4. Materials and Methods
4.1. Materials
Acrylamide (AM) of chemically pure grade was obtained from the China National Pharmaceutical Group Chemical Reagent Co., Ltd in Shanghai, China. 2-Acrylamido-2-methylpropane sulfonic acid (AMPS) of chemically pure grade was recrystallized with acetic acid and obtained from Aladdin Reagent in Shanghai, China. N-Acryloylmorpholine (ACMO) of chemically pure grade was obtained from Aladdin Reagent in Shanghai, China. Thirty percent hydrogen peroxide of chemical pure grade was obtained from Millipore Reagent in Shanghai, China. Alkaline chromium acetate of chemically pure grade was obtained from Aladdin Reagent in Shanghai, China. Sodium lactate of chemically pure grade was obtained from Aladdin Reagent in Shanghai, China.

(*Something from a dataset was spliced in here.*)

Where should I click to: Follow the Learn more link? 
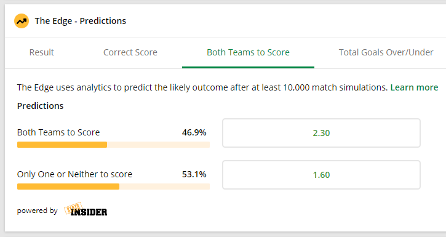point(414,87)
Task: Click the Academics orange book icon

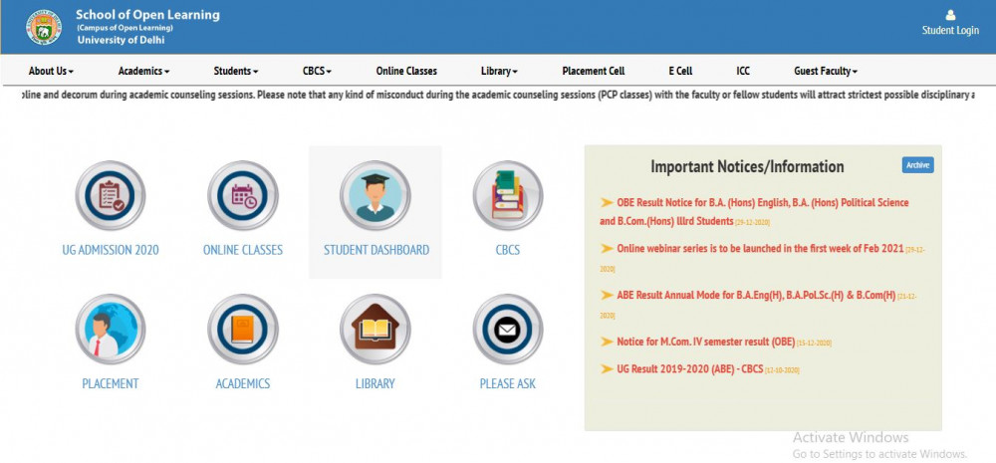Action: click(x=243, y=330)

4.2. Synthesis Principle of HDZ−A
A high-temperature-resistant delayed crosslinking gel plugging agent is mainly composed of three parts: polymer, crosslinking agent, and retarder. As the main body of a gel plugging agent, the performance of the polymer determines the performance of the gel plugging agent.
AM has good water solubility and high chemical activity, and it is easy to obtain a variety of modifiers with branched or network structures by grafting or crosslinking. Therefore, an acrylamide monomer is selected as the main chain in this paper. Because the monomer AMPS contains a sulfonic acid group, a polymerizable vinyl group, and a ahydrophilic sulfonic acid group, it can be copolymerized with a variety of water-soluble and non-water-soluble monomers. At the same time, the sulfonic acid group has good temperature resistance and salt resistance. The morpholine group of ACMO has the characteristics of fast curing, low viscosity, and strong dilution ability. It is introduced into the polymer to enhance the gel properties of the polymer gel plugging system. Therefore, in this paper, a new polymer HDZ−A was synthesized with free radical aqueous solution polymerization using AM, AMPS, and ACMO as the main raw materials.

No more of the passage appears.